There are multiple options when choosing a schema for modelling research content. An extensive selection can be found in Table 5 of the Appendix A. Amongst the listed options, six candidates were considered fit for this work. These are the MECHANIC (Coarse-Granular), SciERC, ACE05, ACE-Event and GENIA. The criteria for the selection were based on granularity and generalizability. For example SciERC has several entity and relationship types, whereas MECHANIC-Coarse only has a single entity type and two relationship types. Concerning generalizability, MECHANIC-Coarse is about general science, while GENIA is specifically about biology. Another motivation for the chosen schemas was their accessibility in the pretrained DyGIE++ joint NER and RE model, which allowed for a straight-forward comparison. The performance of DyGIE++ for NER/RE can be found in the original DyGIE++ paper [61]. The results of our analysis focused on the schemas found in Table 1. A comparison of the different entity and relation types defined by each schema can be found in the Appendix A in Table 7.

Table 1. The selected datasets and schemas investigated in this work. The difference between 0 and N/A for the number of entities or relations is that for the former no entities or relations were defined (like the ACE-Event schema) while for the latter it was OpenIE.

SciERC is a dataset accompanied by a simple schema aimed at extracting methods, tasks and metrics from Computer Science and Artificial Intelligence (CS/AI) abstracts. Nevertheless, it shows good generalisability when detecting concepts and relations in future research sentences outside of CS/AI. GENIA was meant for DNA, RNA and proteins, hence it performs well when dealing with biomedical data. Since it lacks generalisability, it would not be a perfect fit as the basis of a scientific modelling schema, but could be beneficial as an addition to another, more general schema. The ACE05 dataset was available in the ACE-Event and ACE05 format, where the ACE-Event is a filtered version of the ACE05 dataset focused on identifying events. As such, the ACE-Event dataset had different entity types and extended (sub)relation types. ACE05 relations and entities were designed for capturing news events involving people, organizations, locations, movements, and concepts that are physical in nature. This makes it interesting to experiment with for scientific content. Finally, the two MECHANIC schemas were created by [25] in the context of designing a knowledge base of mechanisms extracted from COVID-19 papers. A coarse-grained and fine-grained version were defined, with the coarse-grained version detecting entities of type Entity and relations of type mechanism (direct mechanisms) and effect (indirect mechanism) in sentences. The fine-grained version was closer to Open Information Extraction (OpenIE), where the verb of the sentence would denote the relation (e.g. “COVID-19 influences diabetes” results in “influences” as the relation type [25]).
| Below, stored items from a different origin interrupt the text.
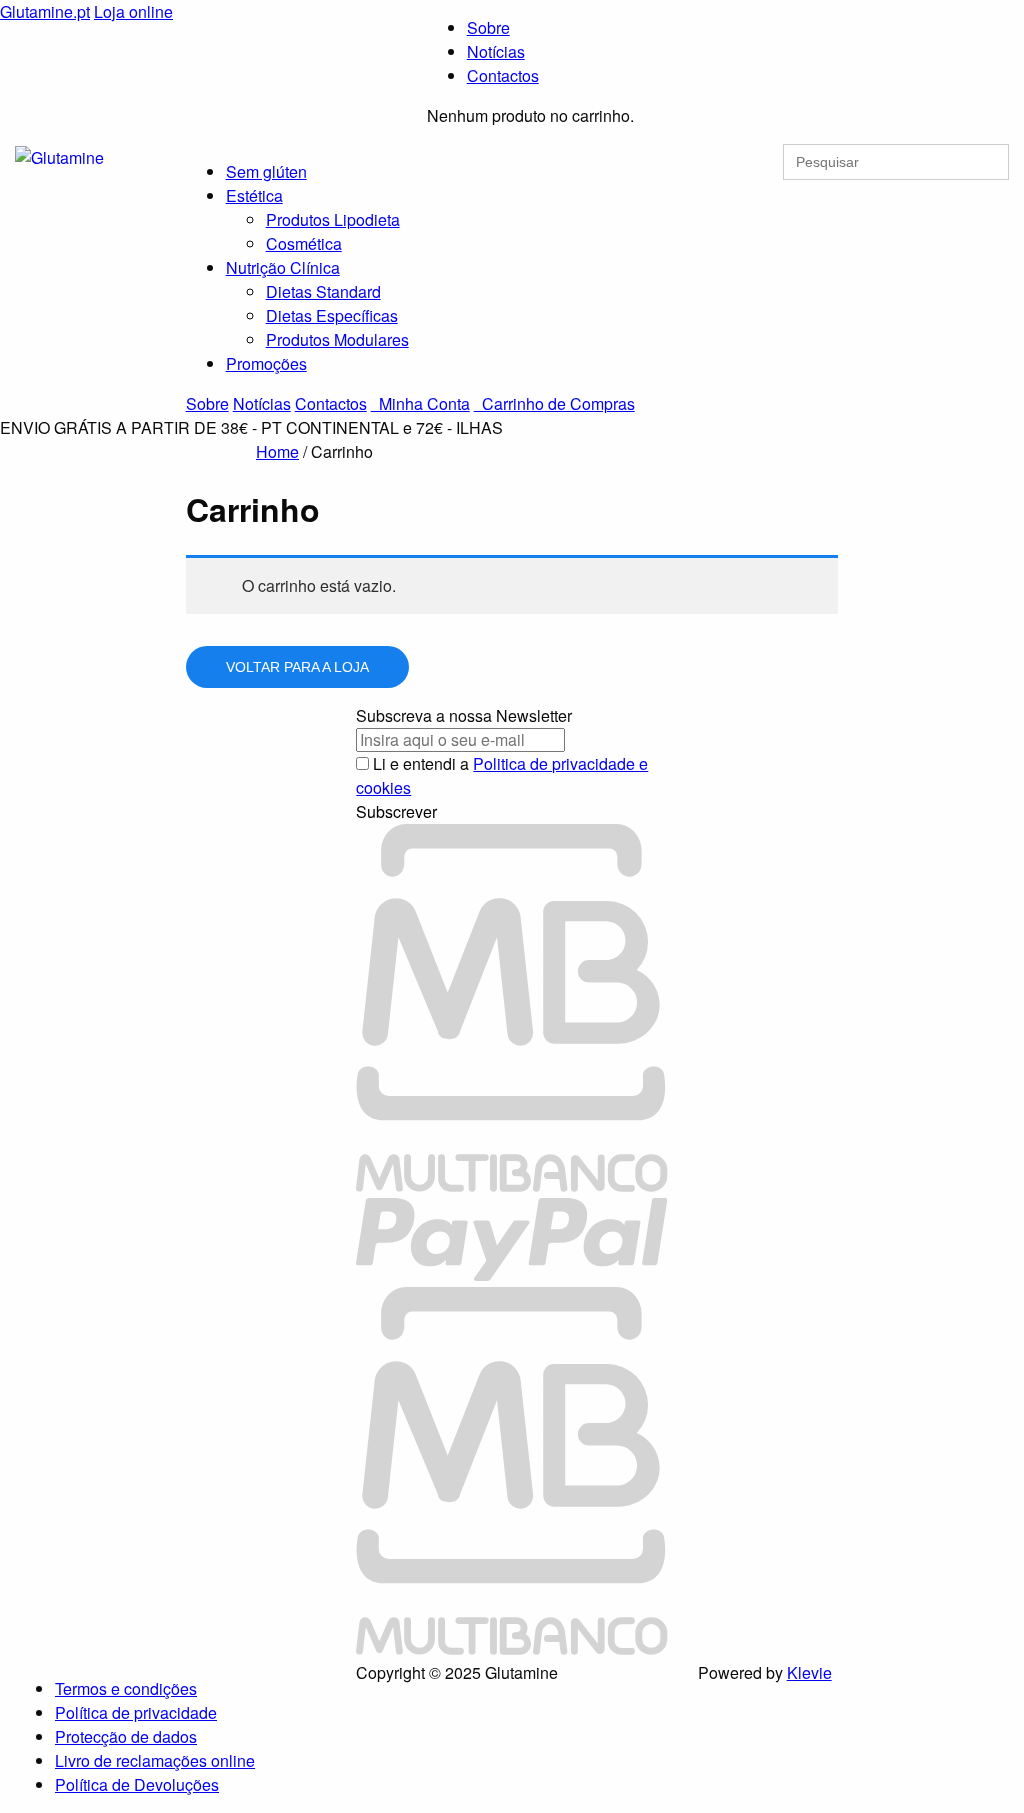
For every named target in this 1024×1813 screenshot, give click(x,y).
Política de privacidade (136, 1712)
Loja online (133, 11)
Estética (254, 195)
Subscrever (396, 812)
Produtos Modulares (337, 339)
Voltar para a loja (297, 667)
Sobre (488, 27)
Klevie (809, 1672)
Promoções (266, 363)
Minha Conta (420, 403)
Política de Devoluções (137, 1784)
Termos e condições (126, 1688)
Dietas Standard (323, 291)
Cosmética (304, 243)
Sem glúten (266, 171)
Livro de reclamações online (155, 1760)
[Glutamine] (59, 155)
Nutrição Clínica (283, 267)
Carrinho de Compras (554, 403)
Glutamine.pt (45, 11)
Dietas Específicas (332, 315)
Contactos (503, 75)
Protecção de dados (126, 1736)
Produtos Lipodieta (333, 219)
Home (277, 451)
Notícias (496, 51)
3.2 Graph Classification of Challenges and Directions

Motivation. Graph Convolutional Networks (GCNs) [31], are a class of neural architectures that operate on graph-structured data and leverage its topological features. GCNs can be applied to graph classification tasks, i.e. classifying a graph given its nodes and edges. An advantage of GCN architectures for graph classification lies in their ability to integrate both node attributes and graph topology into the node representations, which can in turn encode global and local characteristics of the graphs.

GCNs can learn node representations that are more expressive and discriminative than random walk-based methods, which solely rely on the graph structure and ignore features like node attributes. GCNs can handle graphs with varying sizes and structures. Furthermore, they can parse different types of graphs, such as directed, weighted, or heterogeneous graphs, by using the appropriate convolution operators. Therefore, for this work we considered GCNs for graph classification.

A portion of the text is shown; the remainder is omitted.